US must rise to today’s challenges and keep fundamental rights alive
With the nation in turmoil over the rights and wrongs of its citizens, the plight of half the world’s population living under authoritarian regimes tends to fade from sight. In the U.S. State Department, however, it remains a center of intense attention. Today the National Constitution Center in Philadelphia, the U.S. Commission on Unalienable Rights, released a report on human rights in foreign policy, pursuant to its charge to furnish the Department with the advice “grounded in our nation’s founding principles and the 1948 Universal Declaration of Human Rights.”
Though the commissioners, like other Americans, have differing views on many domestic issues, our work was dominated by a common concern for the millions of men and women in countries where the freedoms we take for granted in the U.S. are systematically denied.

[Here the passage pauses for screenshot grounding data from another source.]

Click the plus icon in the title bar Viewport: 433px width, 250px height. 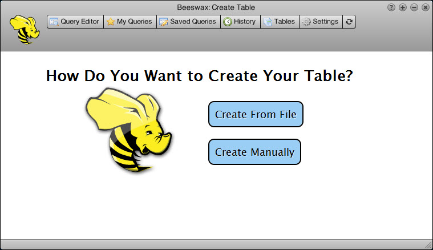403,7
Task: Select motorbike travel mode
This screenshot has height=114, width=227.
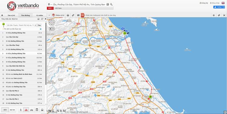Action: [26, 110]
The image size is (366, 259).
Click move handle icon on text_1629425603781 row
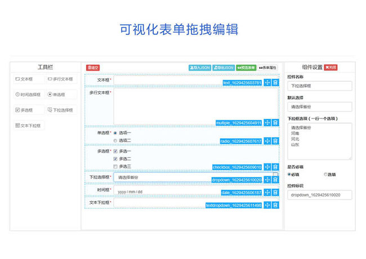coord(267,83)
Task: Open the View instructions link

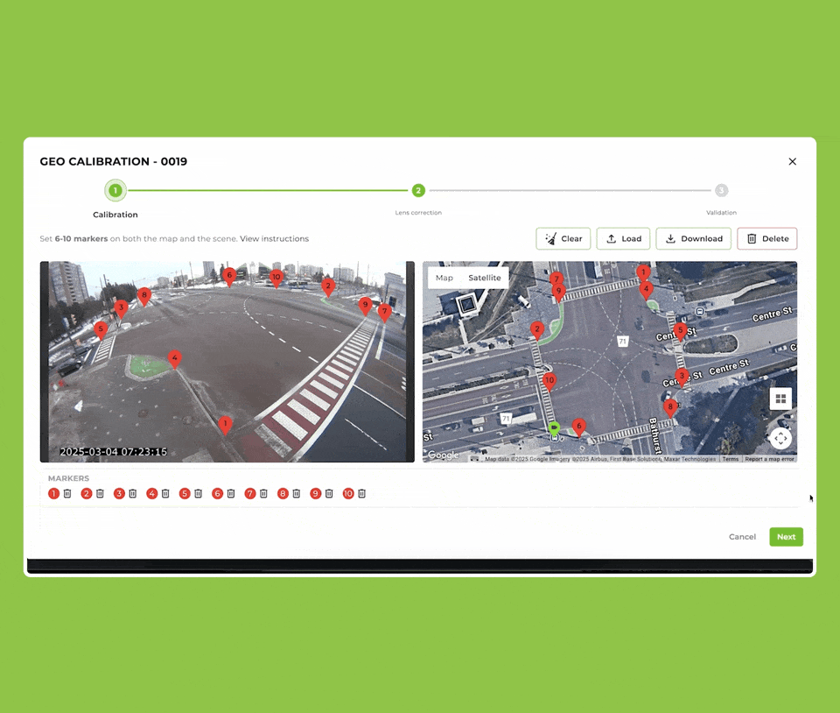Action: coord(274,238)

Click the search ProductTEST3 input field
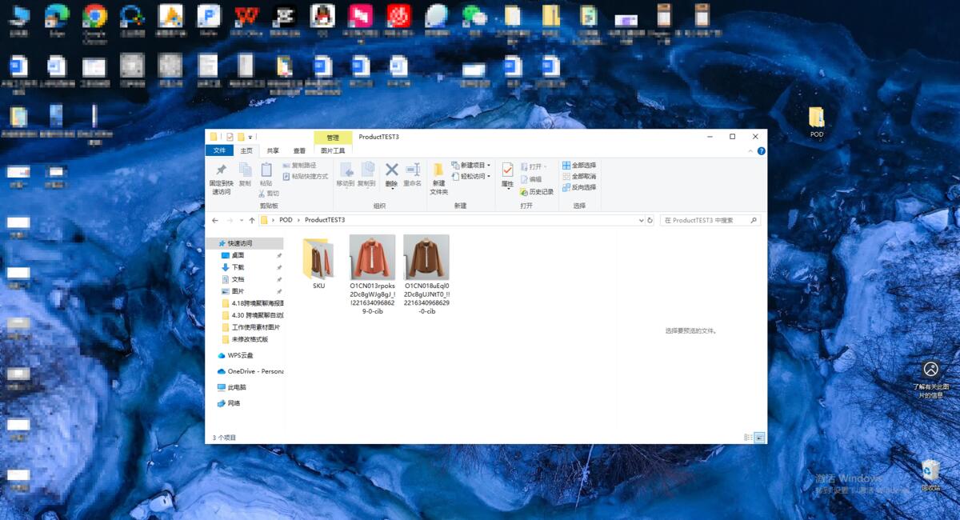tap(710, 220)
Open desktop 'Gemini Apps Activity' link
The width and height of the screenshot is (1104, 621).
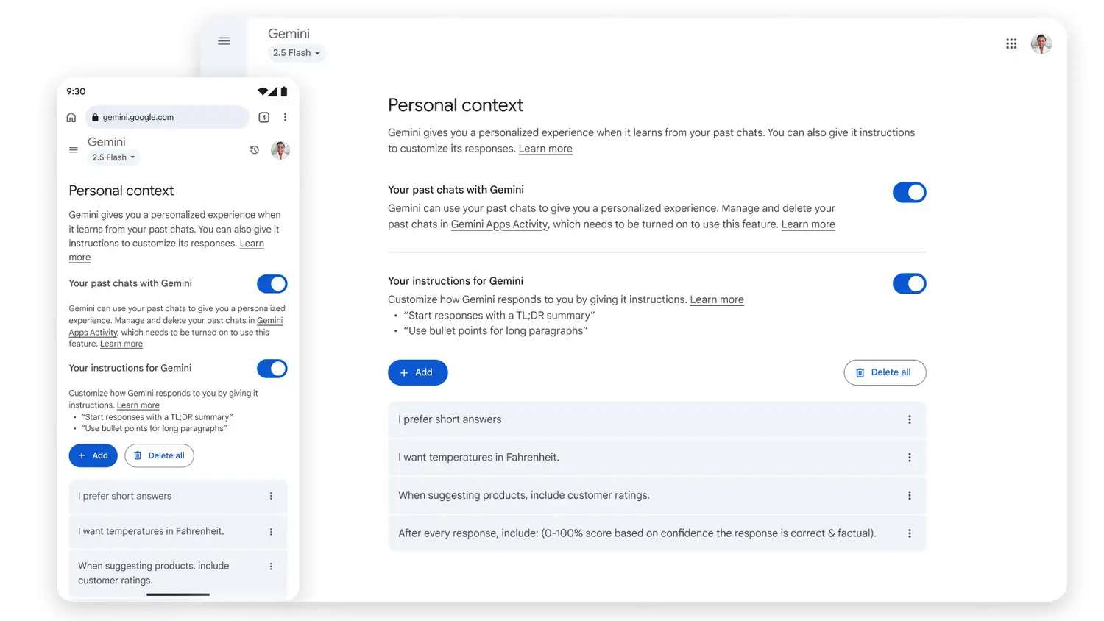coord(499,224)
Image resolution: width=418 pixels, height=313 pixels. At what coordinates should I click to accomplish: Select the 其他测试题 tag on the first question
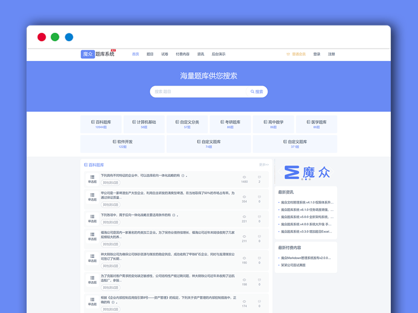(112, 182)
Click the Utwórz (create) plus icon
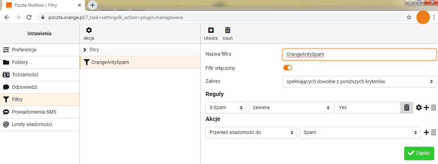 click(x=211, y=31)
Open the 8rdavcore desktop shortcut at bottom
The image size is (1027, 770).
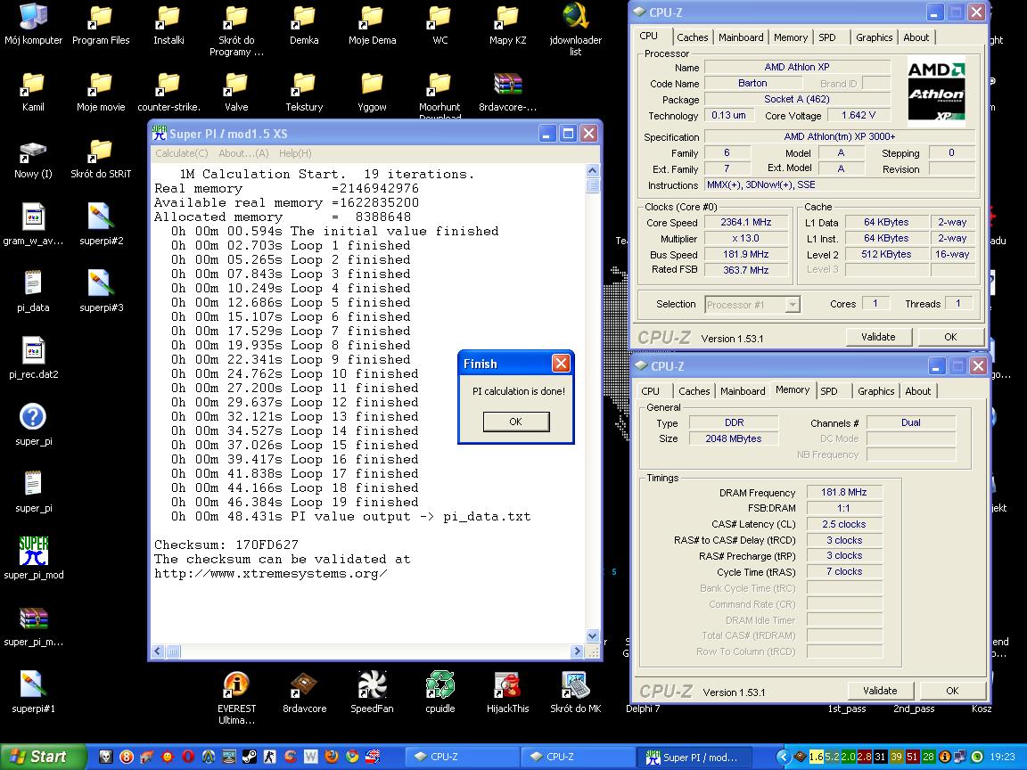coord(304,685)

Countless victims of persecution, torture and arbitrary imprisonment in places where citizens lack even the ability to protest, look to the United States — even with its shortcomings — as a beacon of hope and encouragement. They count on America to champion the rights they dream of having, especially at this moment when freedom, equality and democracy face strong ideological opposition from powerful states, and when some liberal democracies appear to be placing economic considerations ahead of human rights in their foreign policy.

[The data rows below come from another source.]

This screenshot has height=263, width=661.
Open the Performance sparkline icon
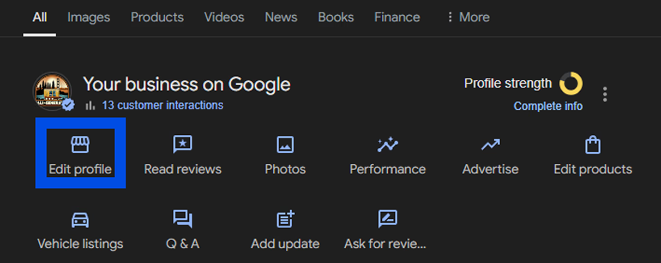click(387, 145)
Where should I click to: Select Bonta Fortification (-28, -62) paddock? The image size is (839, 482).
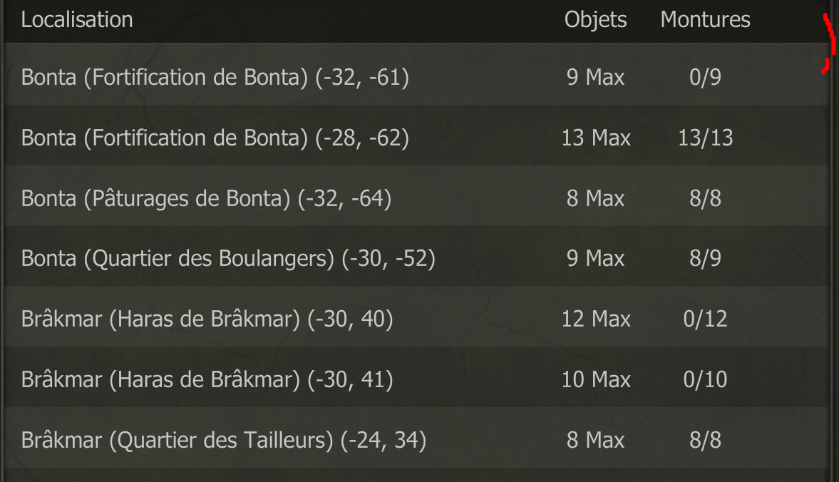click(417, 135)
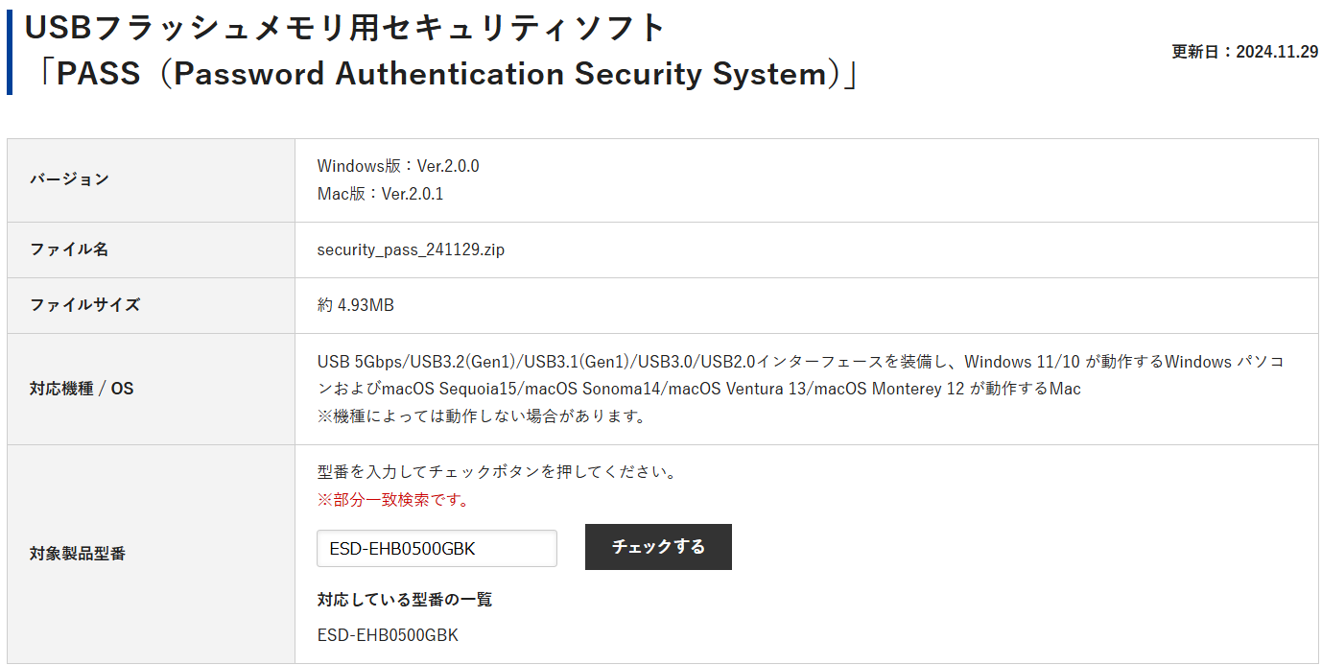Viewport: 1322px width, 665px height.
Task: Click the Windows版：Ver.2.0.0 text
Action: (398, 166)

The certainty that American support means so much to so many led the Commission to its principal conclusion: the United States must remain strong in promoting the principles that have enabled free societies to achieve, in the words of the UN Charter and the UDHR, “better standards of life in larger freedom.”
At the same time, the commissioners were keenly aware that America can be an effective advocate for human rights abroad only if she demonstrates her commitment to those same rights at home. The many questions currently roiling the nation about the rights and responsibilities of citizens lend urgency to another of the report’s major conclusions: One of the most important ways in which the United States promotes human rights abroad is by serving as an example of a free society where citizens live under the law in relative peace despite the nation’s great religious, ethnic and cultural heterogeneity.
Notorious rights violators like China, Iran, and Russia are quick to charge that our country’s domestic shortcomings destroy its standing to defend universal human rights. There can be no moral equivalence, however, between rights-respecting countries that fall short in progress toward their ideals, and countries that regularly and massively trample on their citizens’ most basic rights.
A major purpose of the Commission’s report is to strengthen the intellectual defense of the post-World War II human rights project in the face of new and growing threats to human freedom. As Human Rights Watch has pointed out, the broad international consensus that once supported the core set of rights in the UDHR is increasingly fragile.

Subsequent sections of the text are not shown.